◆ Prompt
Given the listing below, output exactly the line containing "lead refinery machine equipment (287, 855)" and every line after it through the end.

◆ Information
BEGIN

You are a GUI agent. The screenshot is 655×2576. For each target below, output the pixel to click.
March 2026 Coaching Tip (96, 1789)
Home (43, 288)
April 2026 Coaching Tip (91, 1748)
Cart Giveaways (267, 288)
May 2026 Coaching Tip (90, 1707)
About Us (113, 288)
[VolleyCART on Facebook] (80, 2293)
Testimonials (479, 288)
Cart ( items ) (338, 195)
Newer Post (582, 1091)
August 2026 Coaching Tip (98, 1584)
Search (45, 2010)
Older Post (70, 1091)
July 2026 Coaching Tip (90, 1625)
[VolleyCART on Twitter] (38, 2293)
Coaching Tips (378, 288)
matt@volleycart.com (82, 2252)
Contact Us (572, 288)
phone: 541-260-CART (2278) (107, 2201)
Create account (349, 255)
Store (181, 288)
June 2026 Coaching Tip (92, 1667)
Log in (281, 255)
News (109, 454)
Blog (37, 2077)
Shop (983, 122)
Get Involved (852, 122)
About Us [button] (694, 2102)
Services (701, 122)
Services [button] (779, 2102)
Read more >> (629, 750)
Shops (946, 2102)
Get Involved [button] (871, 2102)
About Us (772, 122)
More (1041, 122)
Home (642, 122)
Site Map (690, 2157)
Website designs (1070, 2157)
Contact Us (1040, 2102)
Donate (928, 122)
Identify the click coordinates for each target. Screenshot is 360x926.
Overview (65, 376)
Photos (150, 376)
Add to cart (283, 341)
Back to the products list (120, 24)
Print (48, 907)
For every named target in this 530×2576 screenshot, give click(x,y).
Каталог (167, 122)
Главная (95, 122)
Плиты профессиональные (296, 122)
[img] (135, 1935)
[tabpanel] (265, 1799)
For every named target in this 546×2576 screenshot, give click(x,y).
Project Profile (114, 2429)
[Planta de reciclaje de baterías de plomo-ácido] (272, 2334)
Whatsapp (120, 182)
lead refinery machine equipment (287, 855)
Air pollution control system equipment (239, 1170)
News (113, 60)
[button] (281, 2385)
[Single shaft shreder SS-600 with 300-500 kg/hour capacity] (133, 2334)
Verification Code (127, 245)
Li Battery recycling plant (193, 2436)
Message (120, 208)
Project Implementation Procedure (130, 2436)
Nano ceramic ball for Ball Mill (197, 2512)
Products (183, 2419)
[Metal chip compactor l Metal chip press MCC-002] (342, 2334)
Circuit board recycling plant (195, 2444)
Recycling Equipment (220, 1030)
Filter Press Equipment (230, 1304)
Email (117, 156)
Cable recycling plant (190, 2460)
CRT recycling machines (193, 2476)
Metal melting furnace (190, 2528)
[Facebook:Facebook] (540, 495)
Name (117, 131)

END

◆ Written solution
lead refinery machine equipment (287, 855)
Air pollution control system equipment (239, 1170)
News (113, 60)
[button] (281, 2385)
[Single shaft shreder SS-600 with 300-500 kg/hour capacity] (133, 2334)
Verification Code (127, 245)
Li Battery recycling plant (193, 2436)
Message (120, 208)
Project Implementation Procedure (130, 2436)
Nano ceramic ball for Ball Mill (197, 2512)
Products (183, 2419)
[Metal chip compactor l Metal chip press MCC-002] (342, 2334)
Circuit board recycling plant (195, 2444)
Recycling Equipment (220, 1030)
Filter Press Equipment (230, 1304)
Email (117, 156)
Cable recycling plant (190, 2460)
CRT recycling machines (193, 2476)
Metal melting furnace (190, 2528)
[Facebook:Facebook] (540, 495)
Name (117, 131)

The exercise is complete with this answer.